Co więcej, producent chwali się, że Realme 7 i Realme 7 Pro to pierwsze telefony, które przeszły test niezawodności TÜV Rheinland. Składa się on składający się z 22 głównych i 38 mniejszych testów symulujących typowe sytuacje z życia codziennego. Oczywiście raczej nie jest to coś, co zaważy na ich ewentualnym zakupie. Użytkowników powinna zainteresować też kwestia gwarancji. Otóż Realme zapewnia serwis "3+2" dla wszystkich użytkowników serii realme 7, dając 3 lata gwarancji i 2 miesięczny okres darmowej wymiany w przypadku wad fabrycznych.
Pora przejść do tego, co zapewne najbardziej zainteresuje czytelników - cen Realme 7. W Polsce kształtują się one następująco:
- wersja 4/64 GB - 799 złotych,
- wersja 6/64 GB - 899 złotych,
- wersja 8/128 GB - 1099 złotych.
Do redakcji trafił ostatnia wersja.
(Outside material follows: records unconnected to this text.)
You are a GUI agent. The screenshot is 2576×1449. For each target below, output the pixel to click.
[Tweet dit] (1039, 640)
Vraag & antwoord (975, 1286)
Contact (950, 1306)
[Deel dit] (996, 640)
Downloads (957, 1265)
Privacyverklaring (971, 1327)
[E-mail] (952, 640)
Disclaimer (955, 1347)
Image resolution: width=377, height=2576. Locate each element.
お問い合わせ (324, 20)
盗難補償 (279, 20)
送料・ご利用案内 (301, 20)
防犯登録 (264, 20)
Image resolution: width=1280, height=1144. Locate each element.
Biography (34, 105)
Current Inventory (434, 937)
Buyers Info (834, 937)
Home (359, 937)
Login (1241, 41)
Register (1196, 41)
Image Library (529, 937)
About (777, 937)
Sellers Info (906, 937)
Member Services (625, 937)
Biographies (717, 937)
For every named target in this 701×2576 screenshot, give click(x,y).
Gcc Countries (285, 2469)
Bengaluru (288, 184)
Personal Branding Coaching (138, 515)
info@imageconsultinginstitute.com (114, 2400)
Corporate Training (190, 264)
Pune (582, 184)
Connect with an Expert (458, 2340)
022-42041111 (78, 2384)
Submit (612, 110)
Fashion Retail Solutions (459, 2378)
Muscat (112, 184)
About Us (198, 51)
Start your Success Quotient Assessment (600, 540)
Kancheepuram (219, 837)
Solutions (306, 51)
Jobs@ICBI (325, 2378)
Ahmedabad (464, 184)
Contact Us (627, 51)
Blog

Zobaczmy, jak sprawuje się w praktyce.
Spis treści
- Opakowanie i akcesoria. Budowa i ekran
- System i aplikacje
- Dźwięk. Zdjęcia i wideo
- Komunikacja. Połączenia głosowe. Wydajność (benchmarki)
- Bateria. Podsumowanie. Plusy i minusy
Opakowanie i akcesoria
Smartfon wraz z akcesoriami zapakowany został w charakterystyczne żółte pudełko. W zestawie znalazła się sieciowa ładowarka 30 W wraz z kablem USB-USB-C - uwagę zwracają tu żółte elementy wtyczek. Nie zabrakło garści papierów, szpilki do otwierania tacki na karty SIM oraz silikonowego, przydymionego, dość sztywnego (zwłaszcza na krawędziach) etui.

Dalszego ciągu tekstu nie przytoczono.